McKinna’s vows include celibacy, obedience and simplicity of life. They also require her to remain unmarried and limit her social interaction mainly to the time she spends working as a tutor and volunteering. (She volunteers at a retreat centre and an organization that supports people with intellectual disabilities in her community.) McKinna spends most of her time in prayer and contemplation.
“Apart [from] the presence of technology I do not expect there would be much difference in how I live this out compared with a Christian of earlier times,” she says.
Because it involves taking vows and living by a set of guidelines designed to encourage a slow, prayerful life, the calling is somewhat like living in a religious order, she says, with some key differences. “I realized I was not called into religious community but that I was called to something similar. Friends have called me a ‘sort of a nun.’”
Indeed, Brinton adds, the celibate life has a firm basis in Scripture, which presents it as a way of connecting with the Christian faith and setting oneself apart from a secular world. St. Paul wrote in 1 Corinthians that a unique relationship with God is possible for those who leave open the space in their life that might otherwise be occupied by the obligations of marriage.
It can be a striking choice to make in the 21st century, Brinton says, when the idea of sexual restraint is treated with skepticism and sometimes animosity.

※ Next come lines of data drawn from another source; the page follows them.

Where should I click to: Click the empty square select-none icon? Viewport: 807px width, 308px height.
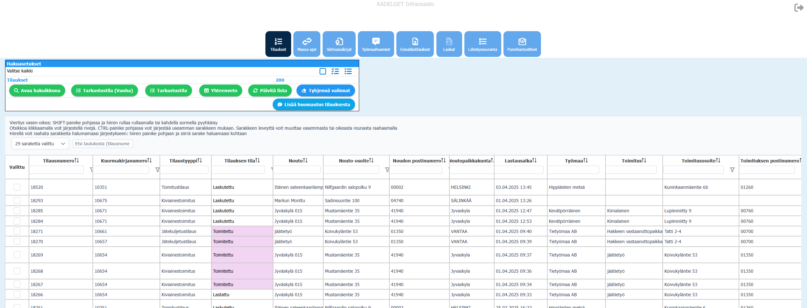[x=323, y=71]
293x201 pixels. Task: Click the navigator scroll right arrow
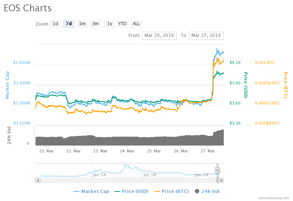tap(221, 180)
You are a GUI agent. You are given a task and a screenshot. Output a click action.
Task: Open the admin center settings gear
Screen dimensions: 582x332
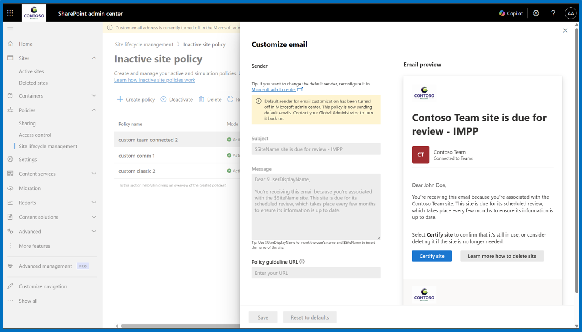[536, 13]

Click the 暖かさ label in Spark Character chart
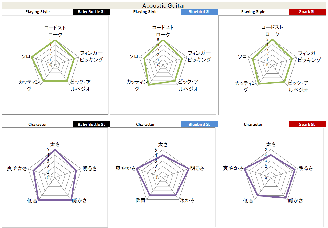pos(296,200)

When someone feels called to take up the single consecrated life, they seek out a spiritual advisor and approach their diocesan bishop for evaluation and approval, which may include a psychological evaluation to ensure they are taking up the calling for appropriate reasons and are suited to carry it out healthily. They then begin by taking a set of temporary annual vows, committing to the life for a year at a time until, if and when they and their advisors agree they are ready, they undertake the life as a lifelong commitment. To be eligible, applicants must be single, widowed or divorced and at least 30 years old.
Brinton says it’s important to note, however, that this process only applies to those few who have taken formal vows.

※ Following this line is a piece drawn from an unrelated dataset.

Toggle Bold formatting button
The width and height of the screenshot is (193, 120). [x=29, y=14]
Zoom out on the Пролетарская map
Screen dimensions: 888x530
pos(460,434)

“There are more people living this way of life than we are aware of because not everybody chooses to make personal vows to the bishop,” he says.
Some people may be living single, prayerful lives that they are quite committed to. But for others, formal vows can be an important way to contextualize their experience. “There are some people who find themselves single, and making a vow helps them to make sense of their single state. [It] helps them to turn that singleness into something of benefit to the Kingdom,” Brinton says. “The vow helps to make your singleness fruitful.”

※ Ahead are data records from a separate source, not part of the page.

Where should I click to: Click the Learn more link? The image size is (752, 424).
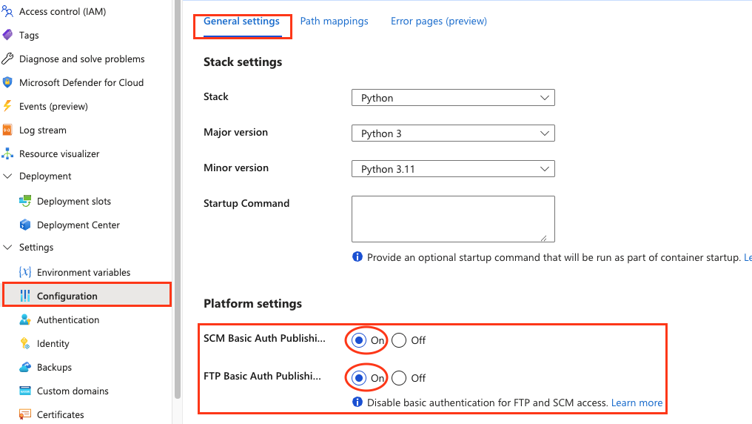point(637,403)
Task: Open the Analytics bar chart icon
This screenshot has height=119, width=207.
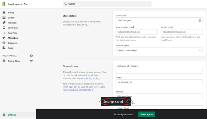Action: tap(4, 33)
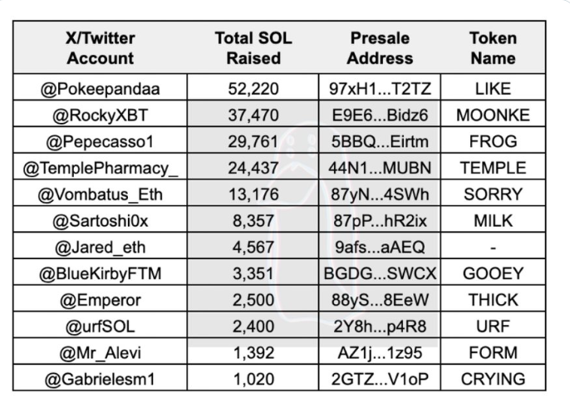Click the @Pepecasso1 account name
Image resolution: width=570 pixels, height=403 pixels.
tap(101, 141)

For her part, McKinna says she thinks there may be more people called to the consecrated single life. While she says the idea of stepping into the spotlight to draw attention to her own life is at odds with the humility of her calling, she believes it is important to get the message out that there is meaning to be found in this unique way of life.
“This is a journey of learning and movement, not stagnant nor still! There is always more to come, more insight, more joy, more peace, more delight. These characteristics of God’s Grace are there for us all. In my case I seem to experience them in this life of solitude and silence,” she says.
Brinton agrees she’s on to something in looking for a way to spread the word while respecting the quiet of the calling.
“The consecrated life is like a mustard seed; it’s meant to be hidden,” he says, referring to a parable in which Jesus describes the kingdom of God as a tiny seed that must be buried before it can grow. “Its essence in some ways is being small and anonymous.”
Now, however, may be a good time to share it with people who are looking for ways to expand their spiritual lives, he adds.
“There’s no question that the enforced solitude of the pandemic has provided an opportunity for some people to examine the benefits of not being quite so frantic in the way we live.”